#### TASK BRIEF
Leave the pictures out and reproduce, exactly, the lines from the one with "Image resolution: width=401" through the end of the entries below.

══ RECORD SET ══

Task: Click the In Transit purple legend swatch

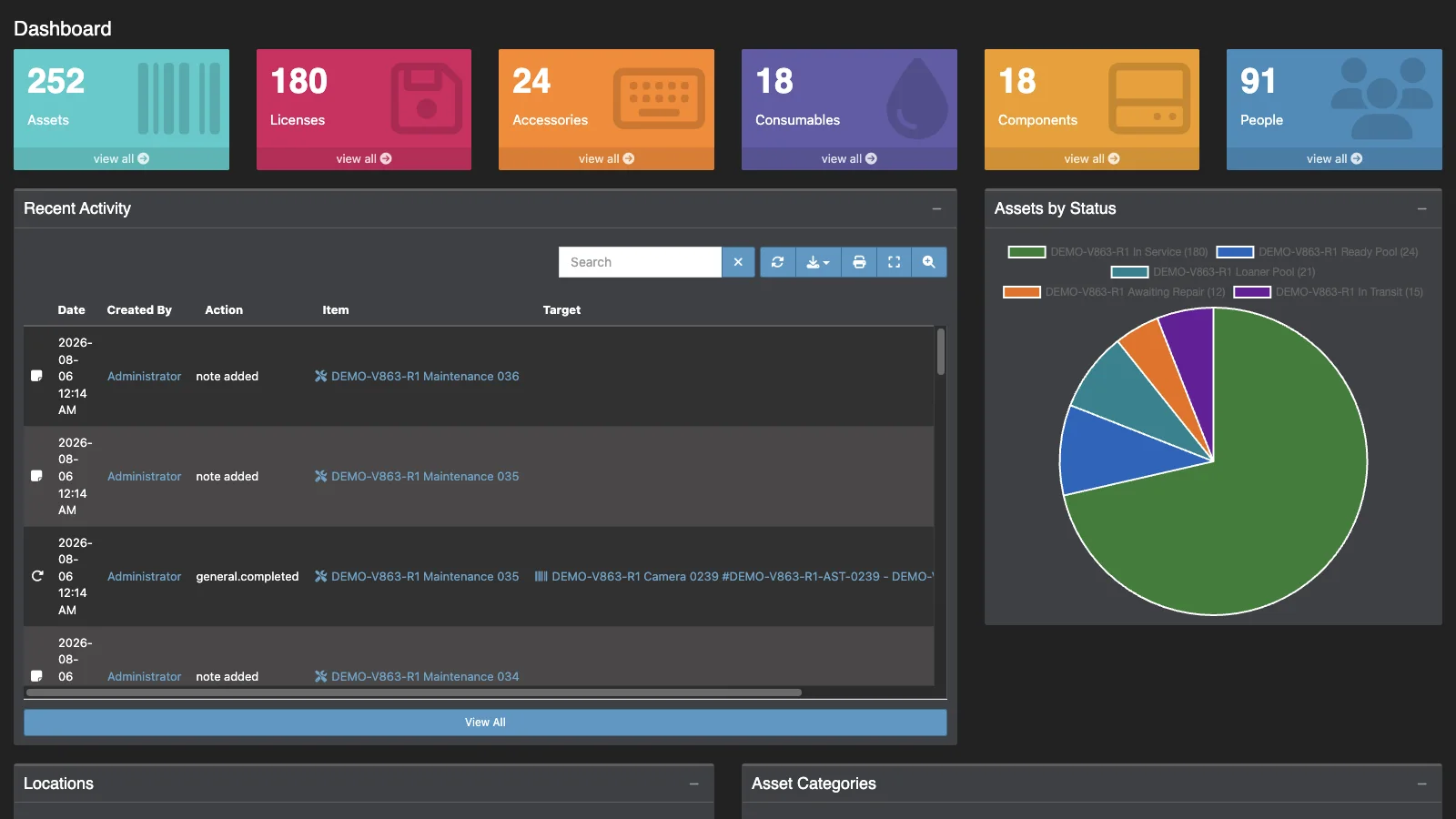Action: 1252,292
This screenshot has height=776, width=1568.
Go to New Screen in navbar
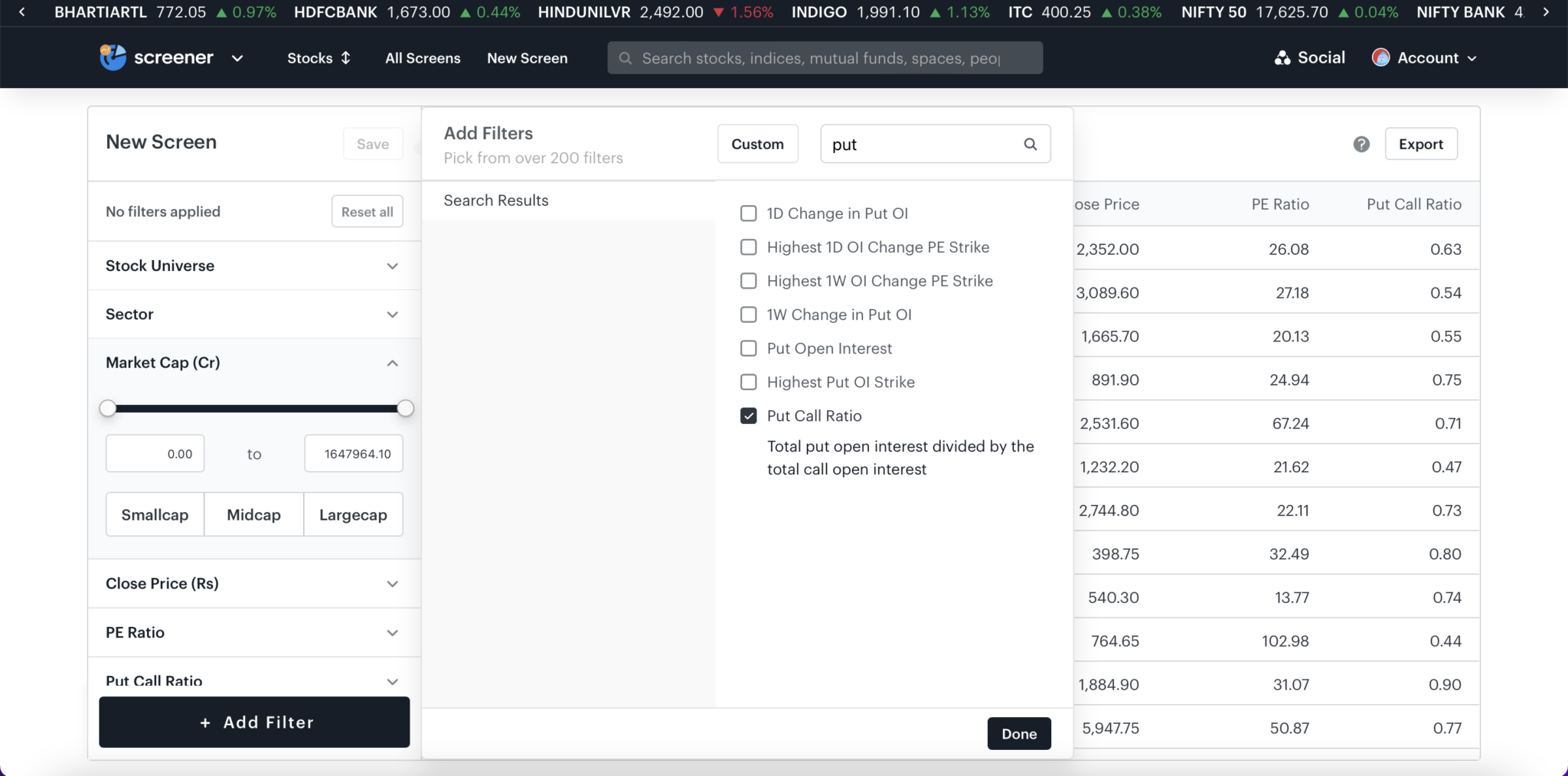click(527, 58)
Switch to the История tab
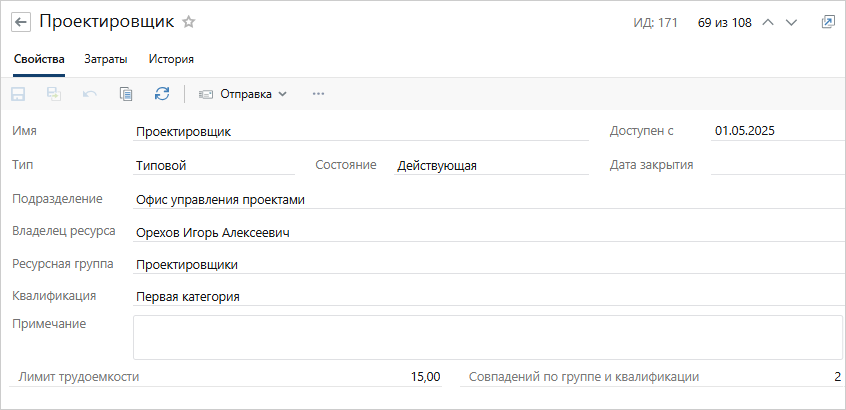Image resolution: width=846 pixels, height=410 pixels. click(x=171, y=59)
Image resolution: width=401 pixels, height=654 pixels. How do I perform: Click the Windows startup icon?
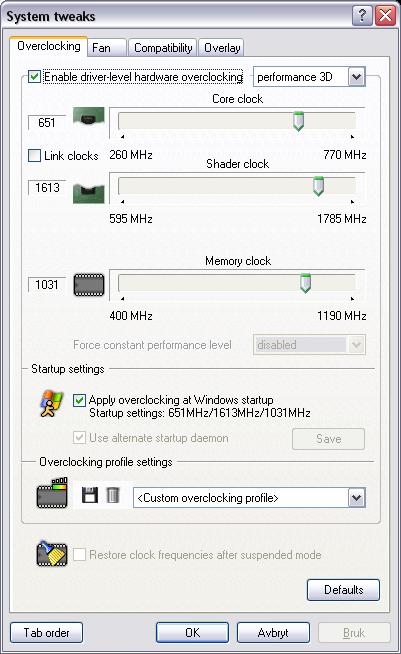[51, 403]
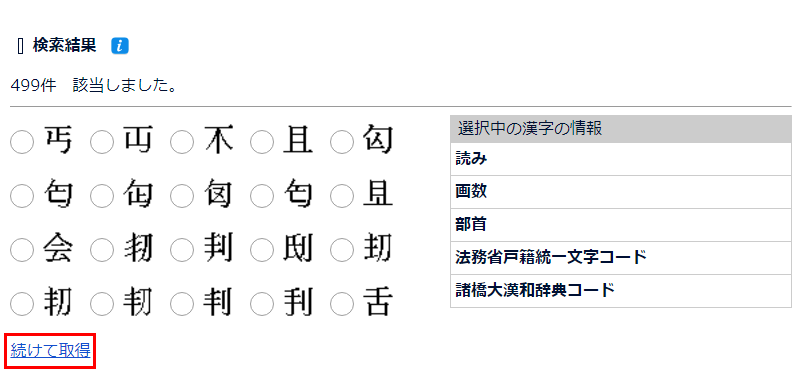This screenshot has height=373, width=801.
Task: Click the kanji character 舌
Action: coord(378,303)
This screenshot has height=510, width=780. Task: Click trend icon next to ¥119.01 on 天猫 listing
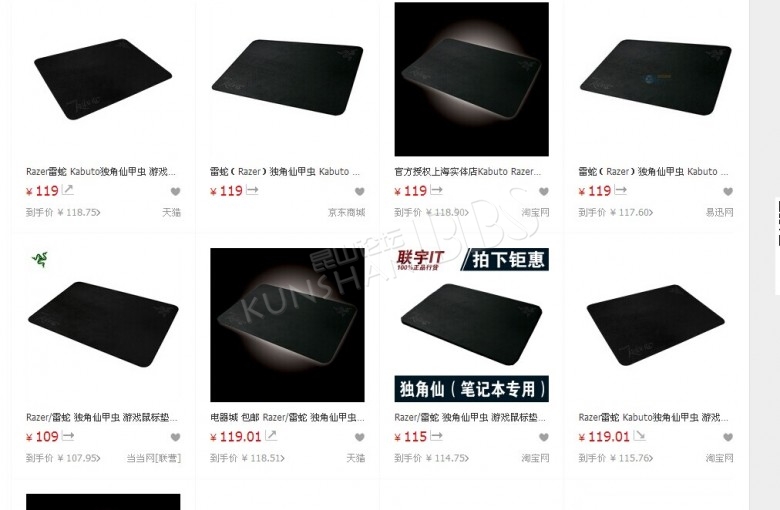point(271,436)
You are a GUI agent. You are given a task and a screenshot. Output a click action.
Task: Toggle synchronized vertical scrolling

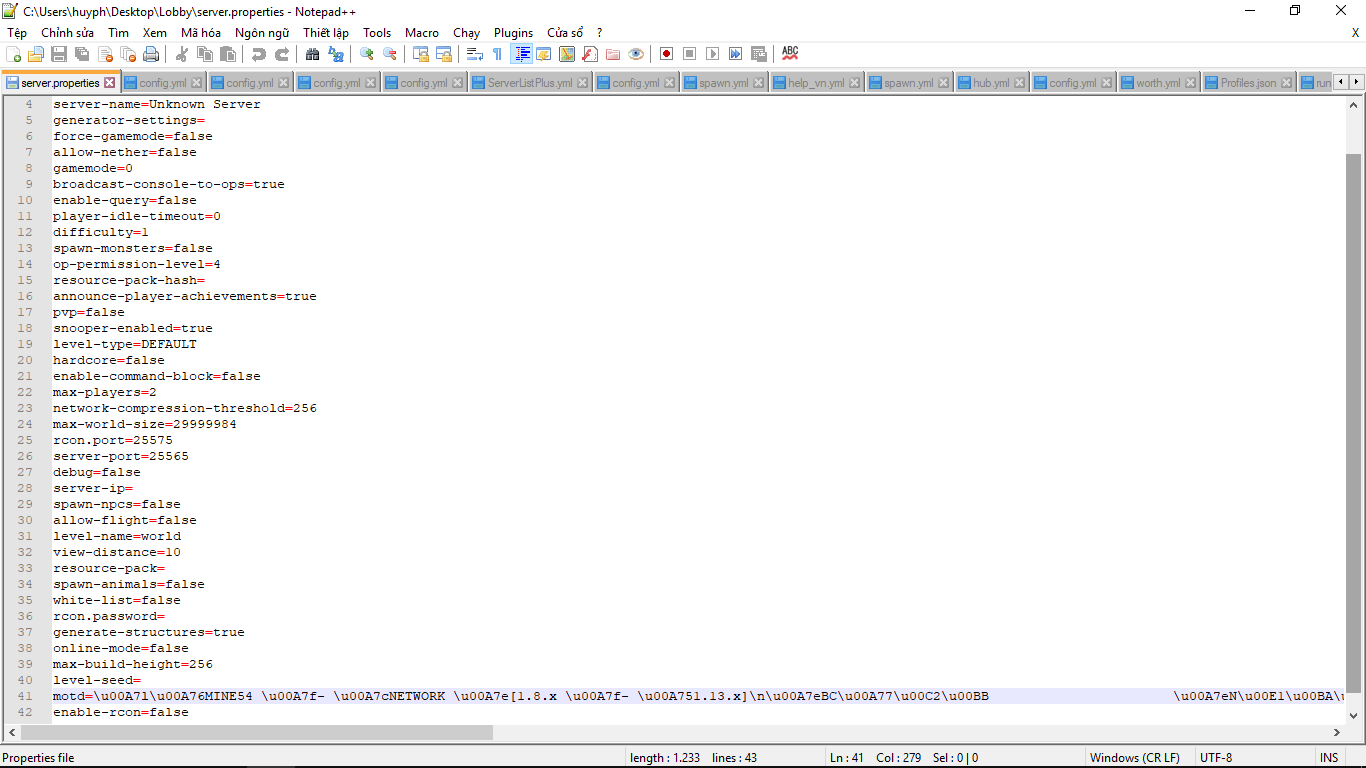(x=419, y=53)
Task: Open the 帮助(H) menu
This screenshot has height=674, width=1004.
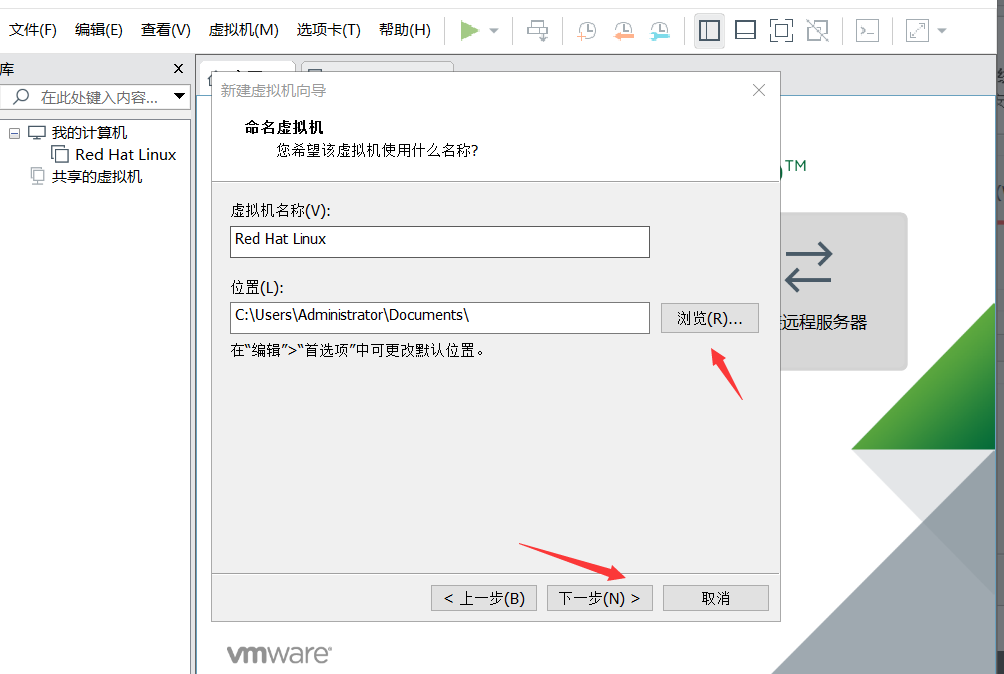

═══

#### OUTPUT OF THE TASK
Image resolution: width=401 pixels, height=654 pixels. How do I perform: Click the Windows startup icon?
[51, 403]
This screenshot has height=373, width=801.
Task: Click the kanji character 舌
Action: coord(378,303)
This screenshot has height=510, width=780. Task: Click trend icon next to ¥119.01 on 天猫 listing
point(271,436)
You are a GUI agent. You are given a task and a screenshot. Output a click action.
Task: Toggle synchronized vertical scrolling

(x=419, y=53)
Task: Open the 帮助(H) menu
This screenshot has height=674, width=1004.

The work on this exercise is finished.